An introduction to a survey bot detection algorithm

Part 1: Bot Detection Preliminaries

Carl F. Falk & Michael J. Ilagan

Workshop Outline

  • Part 1: Bots and detection preliminaries
    • Lecture (\(\approx\) 30 min)
    • Shiny Apps (\(\approx\) 10 min)
  • Part 2: Bot detection algorithm
    • Lecture (\(\approx\) 30 min)
    • R (\(\approx\) 15 min)

Workshop Materials

R packages to install

  • We assume you are familiar with R
  • detranli = DEtection of RANdom LIkert-type responses
  • Install from source?
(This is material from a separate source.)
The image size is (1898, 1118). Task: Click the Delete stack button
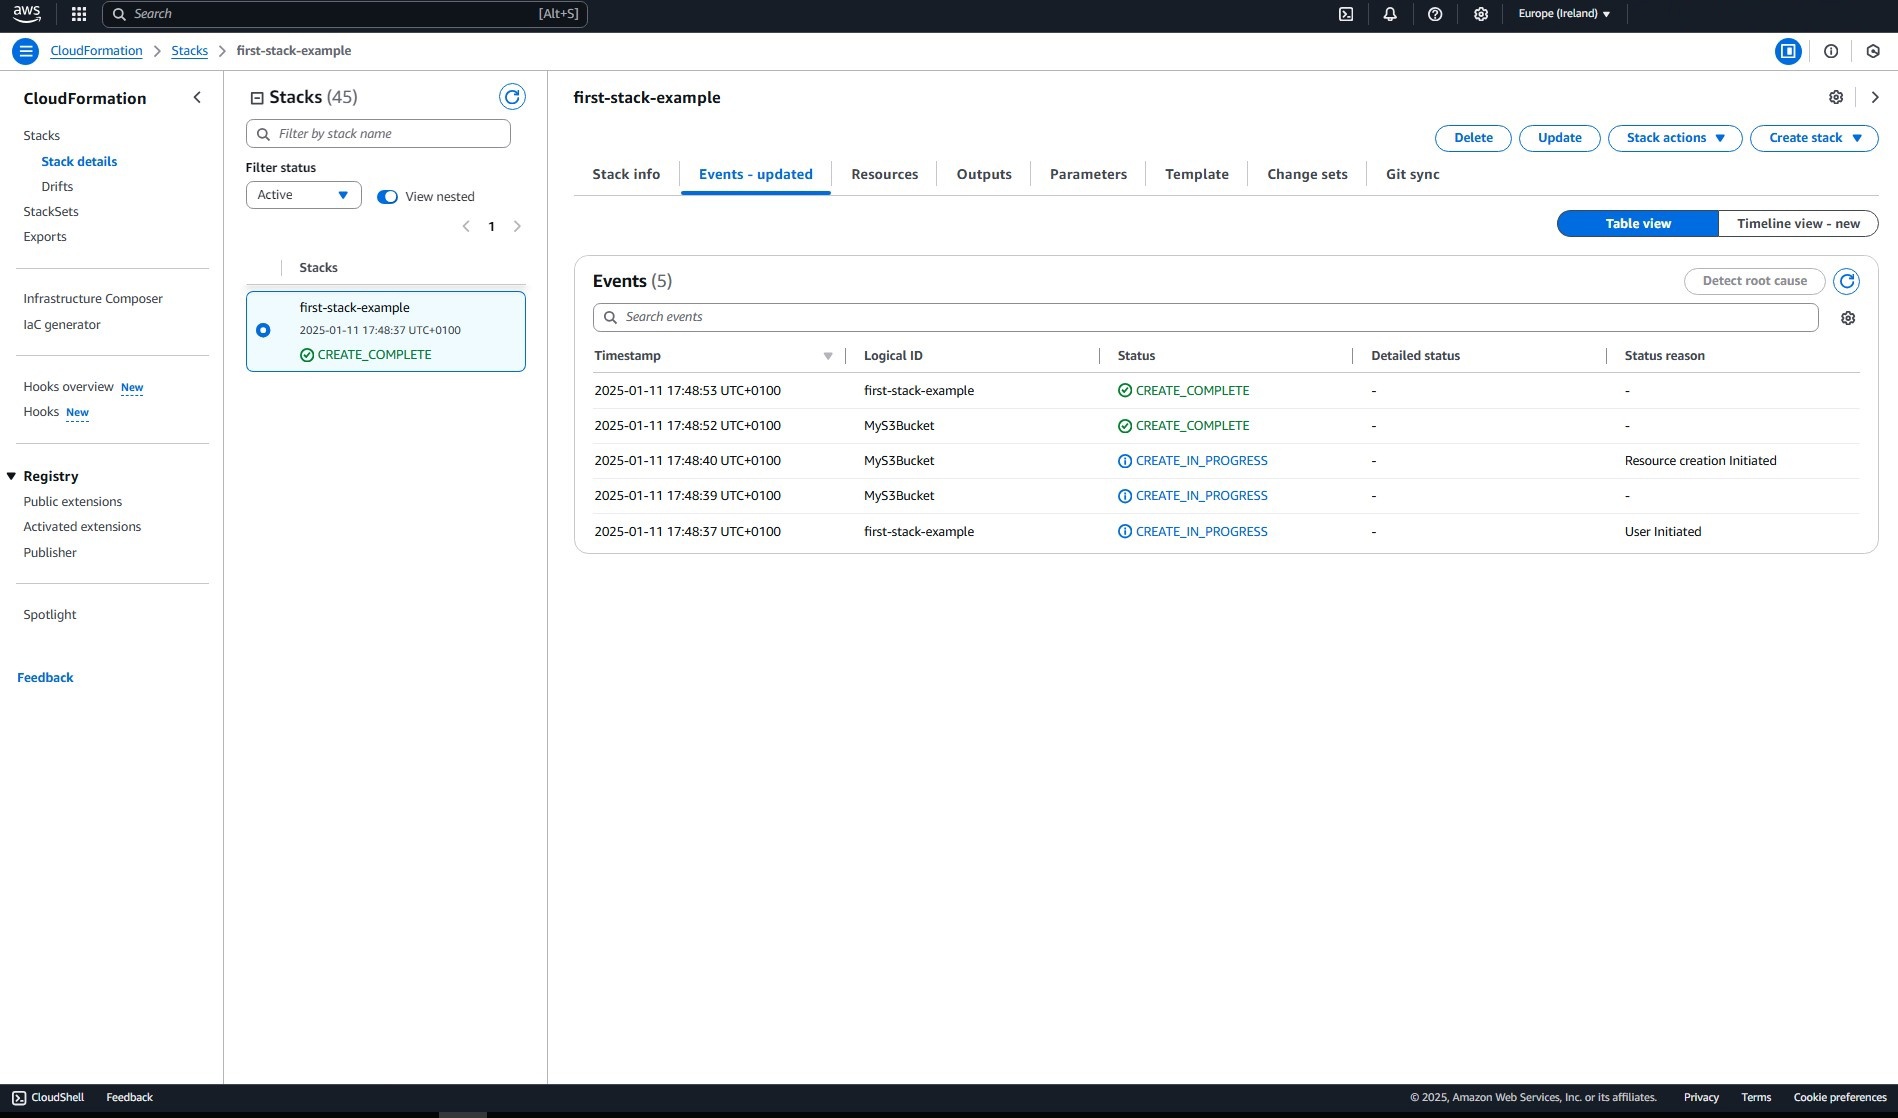pos(1473,138)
Say no for now
# Used for visualizations, installing the detranli package
install.packages(c("ggplot2","GGally"), type="binary")
install.packages("devtools", type="binary")
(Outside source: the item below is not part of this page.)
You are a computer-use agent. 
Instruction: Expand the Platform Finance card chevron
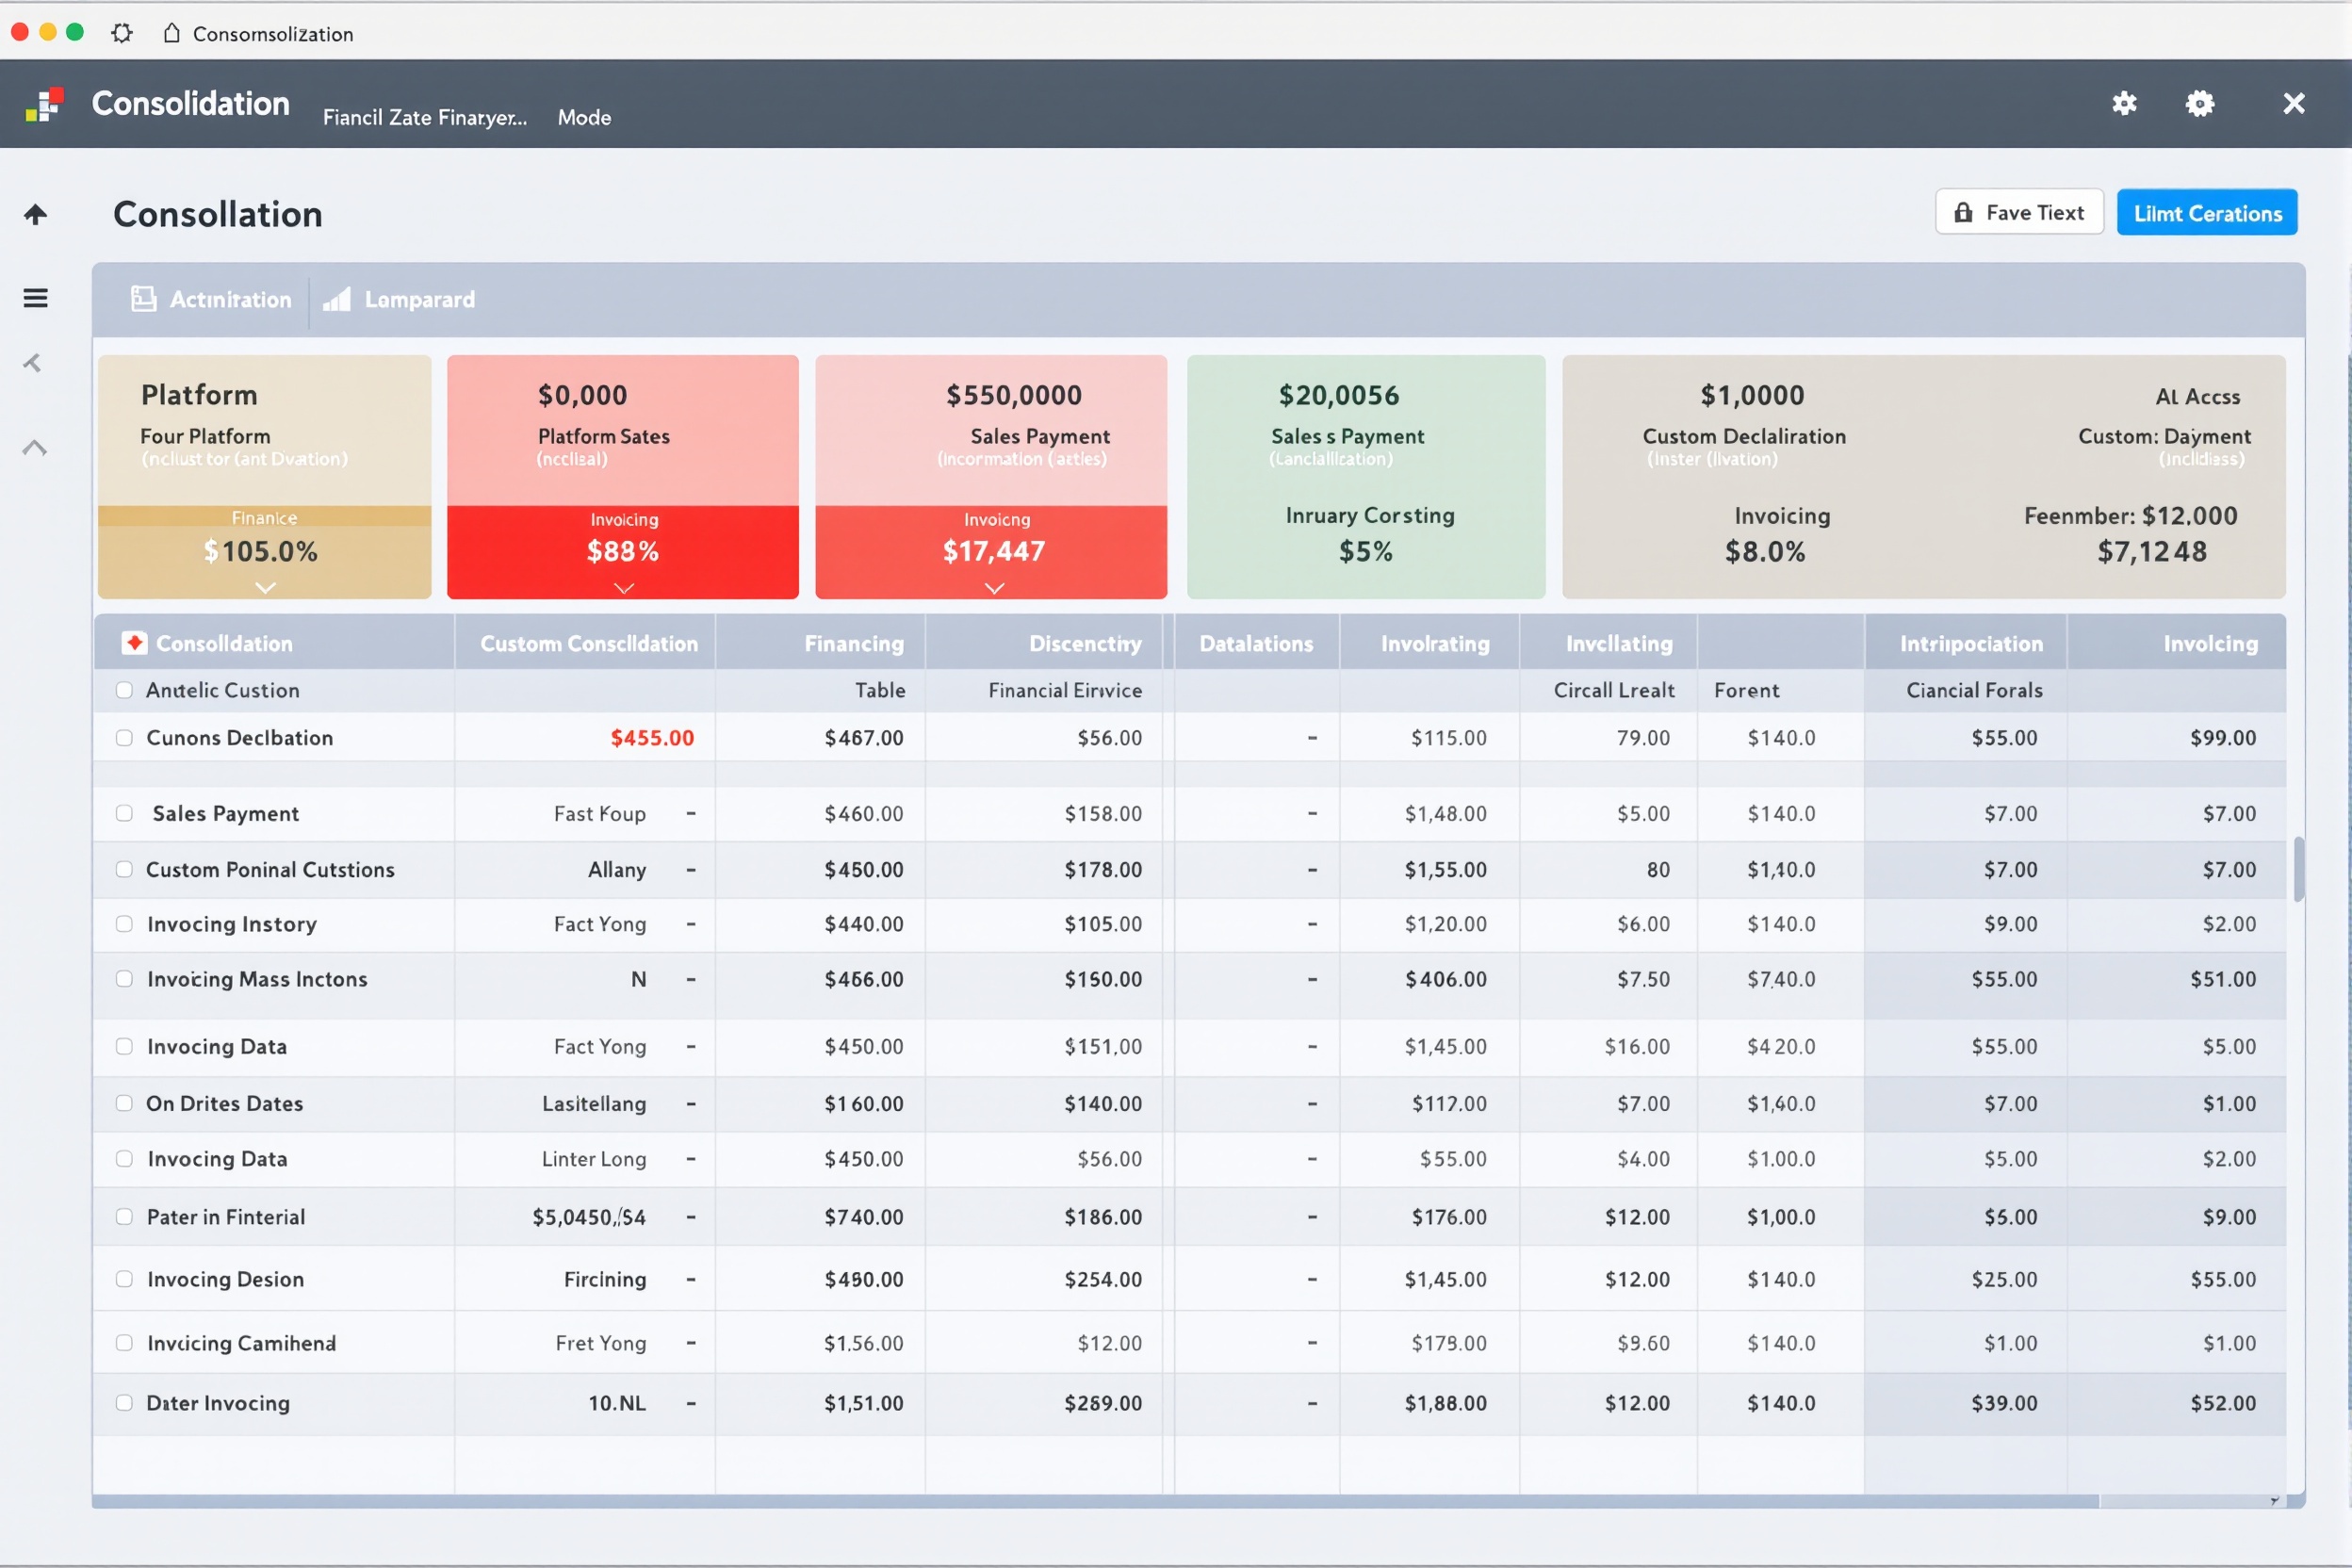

# stable version (recommended)
devtools::install_github("michaeljohnilagan/detranli")

# experimental version
#devtools::install_github("falkcarl/detranli", type="binary")

# some example datasets
install.packages(c("psychTools","qgraph"), type="binary")

Outline for Part 1

  • Bot contamination
  • Non-statistical interventions
  • Binary classification concepts
  • Statistical analysis of Likert-type responses
  • From suspicions to decisions

Bot contamination

Online data collection is common

Online data collection is fast, cheap, and facilitates access to hard-to-reach populations

Bot contamination is a problem

Since participants are compensated 💰, there is incentive to complete many surveys in a short time

Non-statistical interventions

Suppose you were doing a study…

  • Likert-type inventory measuring one or more constructs, data collected online

“I feel that I have a number of good qualities”

(Strongly Disagree) 1 2 3 4 5 (Strongly Agree)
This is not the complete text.